Oral Answers to Questions — Treasury – in the House of Commons at on 21 May 2019.
What progress he has made on reducing income tax.
The Government are proud of their record of reducing income taxes to enable people to keep more of what they earn. We have increased the personal allowance by over 90% in less than a decade. We have given 32 million people an income tax cut compared with 2015-16, and thanks to the changes that I made at the last Budget, a typical basic rate taxpayer will pay £130 less income tax this year than last year.
I thank the Chancellor for that answer, and I thank him and his team for getting to grips with the extraordinary annual structural deficit inherited from the Labour party. Bearing that in mind, and given that we are now on a course towards a balanced budget, will he focus with laser-like precision on continuing to reduce income tax for hard-working families, putting clear blue water between us and the socialists in the run-up to the next election?
My hon. Friend is absolutely right to focus on the much improved state of the public finances and the direct link between that and our ability to consider further tax cuts. What I said at the spring statement remains the case: for the first time in a decade, this country now has choices—we have headroom because of the improved state of the public finances. We can choose to use that to support additional spending on public services, or we can choose to reduce the deficit more quickly. We can choose to invest in Britain’s future, or we can choose to cut taxes on ordinary working families. The luxury of choice is something that this country has not seen for a decade.
I think there must be an election coming up, because Dominic Raab is on the front page of The Daily Telegraph today saying that we should “Cut income tax for a ‘fairer’ Britain”. We do need a fairer Britain, because we have the highest level of inequality in Europe. The so-called living wage does not solve inequality, according to the Institute for Fiscal Studies and the House of Commons Library briefing of yesterday, so when it comes to the choices that the Chancellor is going to make, what is his choice in tackling inequality in Britain?

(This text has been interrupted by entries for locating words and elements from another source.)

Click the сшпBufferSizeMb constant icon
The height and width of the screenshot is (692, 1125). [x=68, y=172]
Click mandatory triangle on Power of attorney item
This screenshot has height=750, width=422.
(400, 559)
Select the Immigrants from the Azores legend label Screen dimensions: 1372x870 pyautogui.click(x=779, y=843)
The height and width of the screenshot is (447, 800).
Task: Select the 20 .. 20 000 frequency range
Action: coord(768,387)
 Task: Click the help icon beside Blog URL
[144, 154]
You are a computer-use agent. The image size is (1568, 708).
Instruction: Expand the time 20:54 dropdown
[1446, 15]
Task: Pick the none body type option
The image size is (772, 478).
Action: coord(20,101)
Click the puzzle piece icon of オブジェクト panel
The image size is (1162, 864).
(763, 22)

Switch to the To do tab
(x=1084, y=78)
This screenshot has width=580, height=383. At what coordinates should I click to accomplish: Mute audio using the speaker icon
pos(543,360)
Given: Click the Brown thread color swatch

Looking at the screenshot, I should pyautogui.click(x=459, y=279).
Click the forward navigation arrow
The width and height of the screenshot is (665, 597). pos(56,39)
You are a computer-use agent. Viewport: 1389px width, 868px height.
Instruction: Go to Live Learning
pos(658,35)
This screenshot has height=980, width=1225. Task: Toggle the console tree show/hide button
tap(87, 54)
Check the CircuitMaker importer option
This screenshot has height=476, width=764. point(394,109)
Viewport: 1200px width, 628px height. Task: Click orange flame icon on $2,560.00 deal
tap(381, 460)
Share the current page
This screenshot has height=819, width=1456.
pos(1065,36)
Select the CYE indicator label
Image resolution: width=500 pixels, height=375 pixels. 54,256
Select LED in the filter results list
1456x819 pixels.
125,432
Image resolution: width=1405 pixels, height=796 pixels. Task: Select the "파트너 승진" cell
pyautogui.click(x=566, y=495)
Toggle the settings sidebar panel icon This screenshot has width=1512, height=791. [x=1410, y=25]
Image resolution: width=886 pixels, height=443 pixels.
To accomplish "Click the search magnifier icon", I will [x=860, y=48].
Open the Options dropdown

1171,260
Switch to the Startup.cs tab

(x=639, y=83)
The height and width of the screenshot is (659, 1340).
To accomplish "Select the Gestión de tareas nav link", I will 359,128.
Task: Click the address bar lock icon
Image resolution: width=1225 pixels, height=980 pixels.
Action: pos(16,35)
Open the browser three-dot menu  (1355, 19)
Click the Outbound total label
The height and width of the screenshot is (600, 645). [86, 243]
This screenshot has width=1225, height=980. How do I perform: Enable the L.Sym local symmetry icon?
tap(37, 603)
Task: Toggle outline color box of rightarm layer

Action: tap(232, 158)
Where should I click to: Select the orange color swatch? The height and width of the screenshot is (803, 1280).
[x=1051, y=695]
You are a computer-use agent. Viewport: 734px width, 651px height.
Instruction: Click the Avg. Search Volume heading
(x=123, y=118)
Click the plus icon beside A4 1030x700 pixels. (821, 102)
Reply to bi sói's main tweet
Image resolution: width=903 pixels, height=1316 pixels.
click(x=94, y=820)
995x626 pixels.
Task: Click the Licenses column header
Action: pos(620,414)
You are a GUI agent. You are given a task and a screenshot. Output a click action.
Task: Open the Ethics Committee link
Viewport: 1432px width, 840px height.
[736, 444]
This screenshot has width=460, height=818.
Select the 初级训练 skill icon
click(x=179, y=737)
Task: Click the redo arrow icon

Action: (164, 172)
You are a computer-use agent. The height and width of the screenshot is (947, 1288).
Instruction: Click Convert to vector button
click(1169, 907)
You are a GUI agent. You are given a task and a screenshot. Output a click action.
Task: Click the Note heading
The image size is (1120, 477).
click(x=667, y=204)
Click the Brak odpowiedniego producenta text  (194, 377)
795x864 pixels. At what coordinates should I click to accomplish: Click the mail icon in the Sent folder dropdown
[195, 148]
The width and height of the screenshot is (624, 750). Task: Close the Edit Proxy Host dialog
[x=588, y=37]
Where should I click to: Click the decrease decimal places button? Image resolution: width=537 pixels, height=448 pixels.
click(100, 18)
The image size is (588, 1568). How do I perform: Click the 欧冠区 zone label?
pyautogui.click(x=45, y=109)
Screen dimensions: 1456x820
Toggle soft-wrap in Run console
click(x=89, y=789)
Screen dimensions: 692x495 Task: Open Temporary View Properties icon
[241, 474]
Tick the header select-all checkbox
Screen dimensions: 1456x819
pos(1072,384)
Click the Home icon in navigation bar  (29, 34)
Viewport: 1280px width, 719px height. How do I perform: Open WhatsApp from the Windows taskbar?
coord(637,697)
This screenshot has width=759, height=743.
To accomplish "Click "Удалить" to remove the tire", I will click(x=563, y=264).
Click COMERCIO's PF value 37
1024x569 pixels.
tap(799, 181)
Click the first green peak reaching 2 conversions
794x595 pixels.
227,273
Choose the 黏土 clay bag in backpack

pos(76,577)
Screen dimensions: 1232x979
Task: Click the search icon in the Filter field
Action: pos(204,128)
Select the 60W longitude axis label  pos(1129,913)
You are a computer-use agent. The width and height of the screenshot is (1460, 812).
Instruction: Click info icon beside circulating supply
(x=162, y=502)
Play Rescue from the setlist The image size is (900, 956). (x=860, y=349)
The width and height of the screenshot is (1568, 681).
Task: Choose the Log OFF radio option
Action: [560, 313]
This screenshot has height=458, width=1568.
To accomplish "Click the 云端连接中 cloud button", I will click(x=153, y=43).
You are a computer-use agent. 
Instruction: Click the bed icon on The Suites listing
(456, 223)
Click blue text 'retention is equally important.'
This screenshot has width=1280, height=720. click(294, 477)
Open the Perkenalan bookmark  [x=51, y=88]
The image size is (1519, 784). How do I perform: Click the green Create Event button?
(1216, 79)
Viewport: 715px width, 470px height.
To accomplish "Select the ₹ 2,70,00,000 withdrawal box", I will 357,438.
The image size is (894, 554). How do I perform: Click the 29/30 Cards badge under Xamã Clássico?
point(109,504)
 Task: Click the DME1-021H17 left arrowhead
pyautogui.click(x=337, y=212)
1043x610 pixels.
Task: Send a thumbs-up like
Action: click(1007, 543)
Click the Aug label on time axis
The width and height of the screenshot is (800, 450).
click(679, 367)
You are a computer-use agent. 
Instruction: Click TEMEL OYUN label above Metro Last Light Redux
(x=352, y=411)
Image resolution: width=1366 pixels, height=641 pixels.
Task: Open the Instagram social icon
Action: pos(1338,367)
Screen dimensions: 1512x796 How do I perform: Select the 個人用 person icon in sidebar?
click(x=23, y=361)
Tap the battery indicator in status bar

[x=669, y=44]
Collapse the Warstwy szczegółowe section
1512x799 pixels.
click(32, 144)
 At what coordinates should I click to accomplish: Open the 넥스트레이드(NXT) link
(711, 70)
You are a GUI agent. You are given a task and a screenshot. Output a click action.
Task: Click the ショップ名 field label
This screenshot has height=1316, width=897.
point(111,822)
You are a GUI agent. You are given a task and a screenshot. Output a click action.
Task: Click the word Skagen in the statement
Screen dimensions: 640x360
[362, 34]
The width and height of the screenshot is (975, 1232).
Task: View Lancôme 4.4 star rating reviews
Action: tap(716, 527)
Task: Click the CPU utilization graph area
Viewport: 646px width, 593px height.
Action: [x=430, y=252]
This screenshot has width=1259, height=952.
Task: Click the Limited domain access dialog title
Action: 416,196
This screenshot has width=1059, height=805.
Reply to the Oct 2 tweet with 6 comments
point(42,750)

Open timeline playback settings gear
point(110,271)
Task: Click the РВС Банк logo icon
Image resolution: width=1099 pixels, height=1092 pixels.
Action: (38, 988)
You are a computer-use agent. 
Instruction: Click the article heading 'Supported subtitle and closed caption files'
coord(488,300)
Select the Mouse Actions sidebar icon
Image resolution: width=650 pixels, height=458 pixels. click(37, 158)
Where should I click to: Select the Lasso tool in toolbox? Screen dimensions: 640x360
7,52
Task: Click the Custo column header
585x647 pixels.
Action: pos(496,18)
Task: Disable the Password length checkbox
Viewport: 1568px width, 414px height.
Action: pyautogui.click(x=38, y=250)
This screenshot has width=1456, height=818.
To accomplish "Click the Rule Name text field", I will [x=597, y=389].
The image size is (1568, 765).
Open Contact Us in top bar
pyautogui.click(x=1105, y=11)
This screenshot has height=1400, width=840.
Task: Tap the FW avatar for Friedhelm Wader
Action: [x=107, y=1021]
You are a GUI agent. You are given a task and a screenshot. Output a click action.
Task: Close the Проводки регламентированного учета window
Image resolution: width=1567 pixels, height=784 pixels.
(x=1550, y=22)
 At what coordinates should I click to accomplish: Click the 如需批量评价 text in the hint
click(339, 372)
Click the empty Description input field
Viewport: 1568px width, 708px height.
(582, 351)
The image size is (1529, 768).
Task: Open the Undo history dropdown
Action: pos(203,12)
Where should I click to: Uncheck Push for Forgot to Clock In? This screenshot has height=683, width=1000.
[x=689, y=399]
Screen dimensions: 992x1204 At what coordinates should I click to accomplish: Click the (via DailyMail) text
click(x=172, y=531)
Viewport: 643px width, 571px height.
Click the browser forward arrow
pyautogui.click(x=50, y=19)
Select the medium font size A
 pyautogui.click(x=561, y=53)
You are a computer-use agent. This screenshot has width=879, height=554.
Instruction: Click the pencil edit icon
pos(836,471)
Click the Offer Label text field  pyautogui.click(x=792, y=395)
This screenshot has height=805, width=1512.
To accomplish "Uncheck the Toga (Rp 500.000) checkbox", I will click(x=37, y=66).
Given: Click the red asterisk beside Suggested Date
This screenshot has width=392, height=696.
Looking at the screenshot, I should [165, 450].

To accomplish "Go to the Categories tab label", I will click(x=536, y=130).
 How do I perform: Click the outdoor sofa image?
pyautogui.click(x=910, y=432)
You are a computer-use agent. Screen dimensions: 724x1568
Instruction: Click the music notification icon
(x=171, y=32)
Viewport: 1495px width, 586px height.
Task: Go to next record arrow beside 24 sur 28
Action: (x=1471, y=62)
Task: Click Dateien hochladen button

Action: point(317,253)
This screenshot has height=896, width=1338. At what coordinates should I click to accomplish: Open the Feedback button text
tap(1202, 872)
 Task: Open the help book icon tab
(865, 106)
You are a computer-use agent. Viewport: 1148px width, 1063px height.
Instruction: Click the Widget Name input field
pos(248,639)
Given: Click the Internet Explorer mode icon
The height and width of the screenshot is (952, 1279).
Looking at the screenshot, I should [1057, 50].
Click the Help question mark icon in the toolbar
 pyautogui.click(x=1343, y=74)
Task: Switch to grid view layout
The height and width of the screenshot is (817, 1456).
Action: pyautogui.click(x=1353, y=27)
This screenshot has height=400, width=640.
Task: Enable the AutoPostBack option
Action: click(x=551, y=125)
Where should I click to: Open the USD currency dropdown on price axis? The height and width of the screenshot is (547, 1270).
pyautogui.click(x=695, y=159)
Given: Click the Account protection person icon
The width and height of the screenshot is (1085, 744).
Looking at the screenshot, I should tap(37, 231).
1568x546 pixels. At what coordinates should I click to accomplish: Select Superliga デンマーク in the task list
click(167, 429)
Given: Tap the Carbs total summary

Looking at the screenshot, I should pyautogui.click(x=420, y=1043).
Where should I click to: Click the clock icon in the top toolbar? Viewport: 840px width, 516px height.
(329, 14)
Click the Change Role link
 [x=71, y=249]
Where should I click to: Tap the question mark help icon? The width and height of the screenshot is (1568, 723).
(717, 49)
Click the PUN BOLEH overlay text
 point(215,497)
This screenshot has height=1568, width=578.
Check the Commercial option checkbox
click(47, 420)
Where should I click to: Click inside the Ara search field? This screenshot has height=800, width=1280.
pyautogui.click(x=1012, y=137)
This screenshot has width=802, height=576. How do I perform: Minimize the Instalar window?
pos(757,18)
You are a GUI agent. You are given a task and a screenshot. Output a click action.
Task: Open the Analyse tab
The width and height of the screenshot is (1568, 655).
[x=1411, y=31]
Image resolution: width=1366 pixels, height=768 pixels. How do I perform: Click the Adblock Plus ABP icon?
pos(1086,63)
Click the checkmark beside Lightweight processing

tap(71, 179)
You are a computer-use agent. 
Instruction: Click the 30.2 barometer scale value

I am afraid I do not agree with the hon. Lady about the national living wage. We have set out an ambition for it to reach 60% of median earnings by next year, which we will achieve. As I said in the spring statement, we now need to give a new mandate to the Low Pay Commission for the future trajectory of the national living wage, and I want us to be ambitious in doing that, but I do not want us to price low-skilled people out of work. That is why I have started a series of roundtables, the first of which was the week before last, with representatives from industry and the trade unions to decide what our strategy will be to increase the national living wage in this country.
How many people in the west midlands are benefitting from recent increases to the personal allowance and the higher-rate threshold?
The answer is lots. Had I known my hon. Friend was going to ask me that, I would have been able to give him a precise answer. I will write to him.
Put a copy of the answer in the Library of the House—we will all find it most informative.
My party has advocated the raising of the personal allowance, and I am glad that the Chancellor has done that over the past few years, but does he agree that part of the problem now is that part-time and full-time employees on low pay, just below the threshold of £12,500, pay national insurance contributions? Will he consider eliminating that to the same level as the allowance?
We always have to find the most cost-effective way to deliver the effect we are looking for. We have chosen so far to do that by raising the personal allowance thresholds, but the hon. Gentleman makes a perfectly legitimate argument for a different approach in the future. As I have said, we will have choices as a result of the much improved state of the public finances.